Serious Streaming Issues (100% cpu)

Machtl · November 3, 2020, 2:48am

Hi,

i’am having a simple test-setup here with a Max Transit Duo on:
1x WAN (Cable) 100/20Mbit
2x LTE-A 50/20Mbit

On the LAN side i connected a simple switch:

My problem is right now, when doing a speedtest on the 2nd PC (results in 20/20Mbit) the live update
of the Router Gui on the Config/Control PC is totally blocked. Like the LAN connection is saturated or so? What is going on here?

Same result watching the Gui via the local LAN and also via Incontrol Remote Web Login.

The router is peaking out at 100% cpu usage.
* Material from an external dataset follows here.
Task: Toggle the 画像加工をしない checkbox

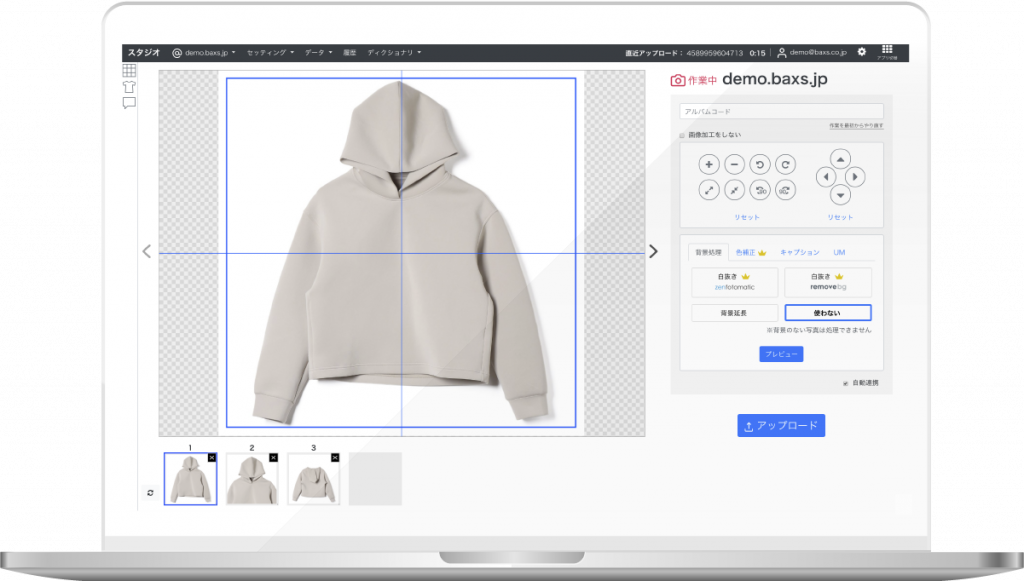Action: [683, 135]
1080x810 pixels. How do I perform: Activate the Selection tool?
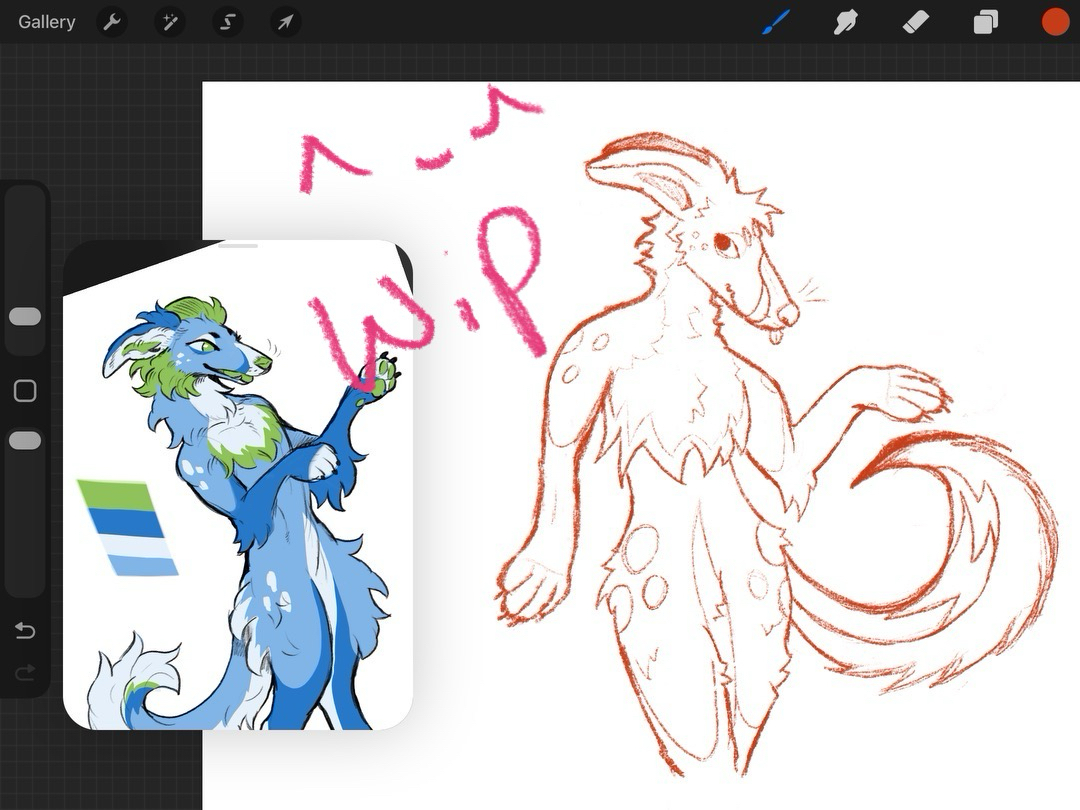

So i don’t get it, how to get the maximum out of the bandwidths without maxing out the router to 100% cpu usage?

Best regards,
Martin

TK_Liew · November 4, 2020, 12:46am

Do you mean the Transit’s CPU load shows 100% then it’s web UI hangs while speed test result is showing 20Mbps (up/down) in the Speedtest,net PC? If so, may I know what is the upload and download throughout show on the Dashboard of Transit when the CPU load is 100%?

Machtl · November 4, 2020, 2:07am

Hi, i have to recheck the speedtest, but we have a serious issue here with the Max Duo Transit.

Running a YouTube Streaming Test (8Mbit/s stream from an encoder) to the FusionHub. WanSmoothing=normal, FEC=low, WAN is a CableModem with 100/20Mbit, 2x LTE-A are 50/20Mbit

This “simple” Test is maxing out the Router so that the YouTube connection drops from time to time. We bought the Peplink Solution to have a bullet proof solution for our remote streaming events, this is currently going in a total worse direction. Here is a screenshot showing the GUI Dashboard and the SpeedFusion sidebyside:

What is going on here?

I let it run now for a few minutes, and now both of the LTE connections dropped out at the same time, and again 100% cpu usage:

Tunnel broke down with no traffic even when the WAN cable is still connected:

Here is a pic with the latency values:

We then ran it a little while only on the two LTE-A interfaces, after a few minutes we connected the local WAN via cable and also via WLAN as WAN on 2,4G. There was a NAS backup running on the local WAN so the latency of those two links was high:

This resulted in a complete loss of the YouTube stream at all.

Can someone please help us to solve this issues? Otherwise the whole Peplink solution is useless for us.

Thank you very much!

Best regards,
Martin

WillJones · November 4, 2020, 2:39am

Hi @Machtl ,

If all you are doing is pushing a stream to YouTube you may consider turning off the PepVPN encryption,that will certainly buy some CPU cycles - I assume that the CPU at the hub is not maxed out at any point either?

I would also consider turning off the WAN smoothing and FEC to begin with, strip the config down to the basics and then identify if one feature in particular is what is driving the CPU, as the utilsation certainly seems relatively high for the volume of traffic but all of those features combined will add an overhead.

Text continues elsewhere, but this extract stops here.